LFF 2021: Last Night in Soho review – a loving ode to the psycho-horrors of years past

Cast: Thomasin McKenzie, Anya Taylor-Joy, Matt Smith, Terence Stamp. Directed by Edgar Wright.

Edgar Wright has never made a true horror film, his previous five films have all flirted with the prospect. The zombie gore of Shaun of the Dead is horrific for sure, the killings in Hot Fuzz are very much ripped from slasher films, the existential dread of facing your own darker side in Scott Pilgrim, the abject terror of an entire town coming after you in The World’s End, even the third act turn of Jon Hamm in Baby Driver feels like it’s taken from a horror film but none of them are truly a horror film. That changes with Last Night in Soho.

Following Eloise – Thomasin McKenzie – a budding fashion designer who appears to have the ability to see ghosts, as she travels from Cornwall to London to study at the London College of Fashion. Her innocence is tested when she moves into a room and finds herself traveling back into the swinging sixties and inhabiting the life of the enigmatic singer Sandy – Anya Taylor-Joy.

It goes without saying but Wright’s latest has a fantastic soundtrack – of course it does, it’s an Edgar Wright film – but it’s particularly well-chosen because it creates an emotional shorthand to the time and place in which the film is set. Last Night in Soho is a film that at first appears to love the sixties, but accompanied by a suitably moody score from Steven Price we discover there’s a dark heart to the film.

Wright and co-writer Krysty Wilson-Cairns channel the spirit of Polanski’s early work here – there’s more than a hint of Repulsion and Rosemary’s Baby about this film. At one point we’re told by the late Dame Diana Rigg “this is London, someone has died in every room”. And as the film uncovers its many dark secrets we discover that nostalgia is a dangerous thing.

At its heart that is what the film is about, Eloise is in love with an idealised version of the sixties, all flowing dresses and Cilla Black records but with none of the understanding that it was not a very safe time for women. Wright couldn’t have planned this but him and Wilson-Cairns have made a film that speaks to the recent events. The murder of Sarah Everard is not the first but it feels like a watershed moment and Wright’s film comments directly on how little things have changed for women in the intervening years.

Through Eloise we meet Sandy, an at first sexy and seductive singer who slowly but surely has the reality of the sixties dawn on her through subtle yet harrowing moments. Wright’s editing is always of note but here it comes out into play. Repeated lines, and images come to the fore in shockingly effective ways. It’s a film of sights and sounds, from the oft repeated phrase “that’s a lovely name” to the images of apparitions with sinister missing faces.

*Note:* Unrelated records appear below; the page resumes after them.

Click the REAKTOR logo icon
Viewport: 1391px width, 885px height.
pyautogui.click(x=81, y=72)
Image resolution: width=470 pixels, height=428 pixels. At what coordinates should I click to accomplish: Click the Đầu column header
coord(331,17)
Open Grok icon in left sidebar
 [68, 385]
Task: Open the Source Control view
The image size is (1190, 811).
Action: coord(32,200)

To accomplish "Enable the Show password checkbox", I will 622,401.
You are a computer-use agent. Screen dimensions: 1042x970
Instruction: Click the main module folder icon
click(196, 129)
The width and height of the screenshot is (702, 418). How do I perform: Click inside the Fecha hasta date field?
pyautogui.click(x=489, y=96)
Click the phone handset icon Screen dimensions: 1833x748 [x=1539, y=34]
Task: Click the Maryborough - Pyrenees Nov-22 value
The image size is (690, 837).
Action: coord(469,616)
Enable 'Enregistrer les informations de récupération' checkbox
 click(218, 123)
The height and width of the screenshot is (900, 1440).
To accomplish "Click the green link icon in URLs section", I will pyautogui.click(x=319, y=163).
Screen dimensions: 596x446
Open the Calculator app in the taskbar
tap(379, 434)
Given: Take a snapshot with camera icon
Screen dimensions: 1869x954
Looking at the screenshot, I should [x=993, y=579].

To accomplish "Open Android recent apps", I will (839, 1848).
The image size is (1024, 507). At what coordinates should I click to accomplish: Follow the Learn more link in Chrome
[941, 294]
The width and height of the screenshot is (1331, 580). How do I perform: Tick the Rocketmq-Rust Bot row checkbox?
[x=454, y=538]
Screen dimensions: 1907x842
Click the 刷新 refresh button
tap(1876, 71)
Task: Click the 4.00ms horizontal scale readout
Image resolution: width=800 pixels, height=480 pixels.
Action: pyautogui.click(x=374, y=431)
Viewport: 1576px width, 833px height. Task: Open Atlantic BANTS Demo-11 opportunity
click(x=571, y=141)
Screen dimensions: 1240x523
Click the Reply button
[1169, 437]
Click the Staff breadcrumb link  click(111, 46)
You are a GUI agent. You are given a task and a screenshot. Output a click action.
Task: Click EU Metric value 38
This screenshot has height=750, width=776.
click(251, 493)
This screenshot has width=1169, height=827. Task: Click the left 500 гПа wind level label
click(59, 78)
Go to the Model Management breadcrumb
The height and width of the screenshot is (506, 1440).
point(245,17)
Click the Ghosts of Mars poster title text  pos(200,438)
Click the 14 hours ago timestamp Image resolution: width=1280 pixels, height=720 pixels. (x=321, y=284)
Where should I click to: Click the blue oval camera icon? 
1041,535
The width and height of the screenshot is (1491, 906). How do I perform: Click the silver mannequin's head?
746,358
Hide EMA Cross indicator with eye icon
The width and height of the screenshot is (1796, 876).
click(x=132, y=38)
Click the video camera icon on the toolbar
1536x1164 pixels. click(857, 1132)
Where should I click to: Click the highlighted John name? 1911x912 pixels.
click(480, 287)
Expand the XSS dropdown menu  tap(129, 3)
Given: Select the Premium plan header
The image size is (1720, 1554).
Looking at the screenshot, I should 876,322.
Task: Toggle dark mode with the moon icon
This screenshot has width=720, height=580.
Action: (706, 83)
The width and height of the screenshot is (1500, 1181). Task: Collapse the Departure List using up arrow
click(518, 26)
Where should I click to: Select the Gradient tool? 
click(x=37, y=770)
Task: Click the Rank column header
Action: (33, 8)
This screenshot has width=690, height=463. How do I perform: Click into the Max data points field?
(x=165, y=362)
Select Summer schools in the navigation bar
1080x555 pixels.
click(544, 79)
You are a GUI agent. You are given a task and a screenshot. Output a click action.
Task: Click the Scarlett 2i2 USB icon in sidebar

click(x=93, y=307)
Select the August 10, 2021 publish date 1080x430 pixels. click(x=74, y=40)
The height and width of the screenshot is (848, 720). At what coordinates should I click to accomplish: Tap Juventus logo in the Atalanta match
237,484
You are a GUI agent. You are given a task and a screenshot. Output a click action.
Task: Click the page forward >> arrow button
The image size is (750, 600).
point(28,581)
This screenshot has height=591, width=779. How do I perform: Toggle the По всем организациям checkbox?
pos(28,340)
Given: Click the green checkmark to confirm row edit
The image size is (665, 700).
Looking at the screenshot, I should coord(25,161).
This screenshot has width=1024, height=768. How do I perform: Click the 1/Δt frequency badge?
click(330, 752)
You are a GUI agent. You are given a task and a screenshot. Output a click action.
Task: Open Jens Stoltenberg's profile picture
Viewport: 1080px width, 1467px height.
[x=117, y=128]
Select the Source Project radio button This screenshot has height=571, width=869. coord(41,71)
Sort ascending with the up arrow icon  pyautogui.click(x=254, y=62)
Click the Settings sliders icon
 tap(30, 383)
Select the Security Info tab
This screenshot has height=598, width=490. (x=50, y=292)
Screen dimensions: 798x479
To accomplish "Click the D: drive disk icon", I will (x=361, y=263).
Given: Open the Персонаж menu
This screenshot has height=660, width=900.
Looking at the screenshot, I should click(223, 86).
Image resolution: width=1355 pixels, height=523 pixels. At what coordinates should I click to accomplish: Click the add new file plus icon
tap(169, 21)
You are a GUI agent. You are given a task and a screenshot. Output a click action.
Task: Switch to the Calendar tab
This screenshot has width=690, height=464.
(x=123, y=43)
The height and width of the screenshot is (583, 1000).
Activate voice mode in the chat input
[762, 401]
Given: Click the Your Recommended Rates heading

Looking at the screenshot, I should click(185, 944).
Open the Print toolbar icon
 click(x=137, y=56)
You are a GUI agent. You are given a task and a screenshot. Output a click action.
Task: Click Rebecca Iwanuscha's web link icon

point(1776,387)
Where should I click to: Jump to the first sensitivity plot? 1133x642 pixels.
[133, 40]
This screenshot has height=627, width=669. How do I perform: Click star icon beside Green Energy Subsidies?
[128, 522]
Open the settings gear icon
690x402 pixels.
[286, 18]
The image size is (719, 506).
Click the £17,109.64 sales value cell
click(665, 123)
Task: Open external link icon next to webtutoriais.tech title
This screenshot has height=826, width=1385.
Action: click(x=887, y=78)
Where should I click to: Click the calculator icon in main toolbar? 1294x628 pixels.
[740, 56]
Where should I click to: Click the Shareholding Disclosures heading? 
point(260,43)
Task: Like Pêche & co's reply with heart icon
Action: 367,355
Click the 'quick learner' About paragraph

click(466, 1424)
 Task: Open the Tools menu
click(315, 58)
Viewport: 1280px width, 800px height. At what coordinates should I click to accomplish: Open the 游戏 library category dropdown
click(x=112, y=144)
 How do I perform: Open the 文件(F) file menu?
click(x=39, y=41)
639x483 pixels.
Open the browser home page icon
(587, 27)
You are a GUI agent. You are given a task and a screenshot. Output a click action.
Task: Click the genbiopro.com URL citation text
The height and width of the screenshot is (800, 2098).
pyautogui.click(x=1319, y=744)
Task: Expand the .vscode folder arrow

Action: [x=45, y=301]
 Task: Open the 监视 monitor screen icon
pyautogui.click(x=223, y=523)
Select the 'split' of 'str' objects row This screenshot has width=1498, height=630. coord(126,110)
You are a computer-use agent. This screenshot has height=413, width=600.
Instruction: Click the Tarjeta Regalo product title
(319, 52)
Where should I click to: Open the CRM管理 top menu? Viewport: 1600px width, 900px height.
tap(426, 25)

One sequence in which smooth talker Matt Smith dances with both Taylor-Joy and McKenzie is a masterclass in editing and camera work, forcing the line between reality and vision to become invisible. The film is about mirror images and the reflection – or refraction – of events across time.

Anya Taylor-Joy in Last Night in Soho.

It’s a scary film, but one that haunts the mind rather than makes the heart skip. It’s a slow burn as it builds up the fracturing of Eloise’s mind. McKenzie is perfectly cast and the innocent waif from the country who finds herself becoming more and more haunted by these visions. It’s operatic in tone and perfectly befits the women she stands in the shadow of. While Taylor-Joy’s strong minded but also damages Sandy is a masterclass is subtle acting conveyed through eyes. Matt Smith also shines as the charming wrong ‘un Jack who appears to be no good the minute his stern eyes peer out from under that mighty brow.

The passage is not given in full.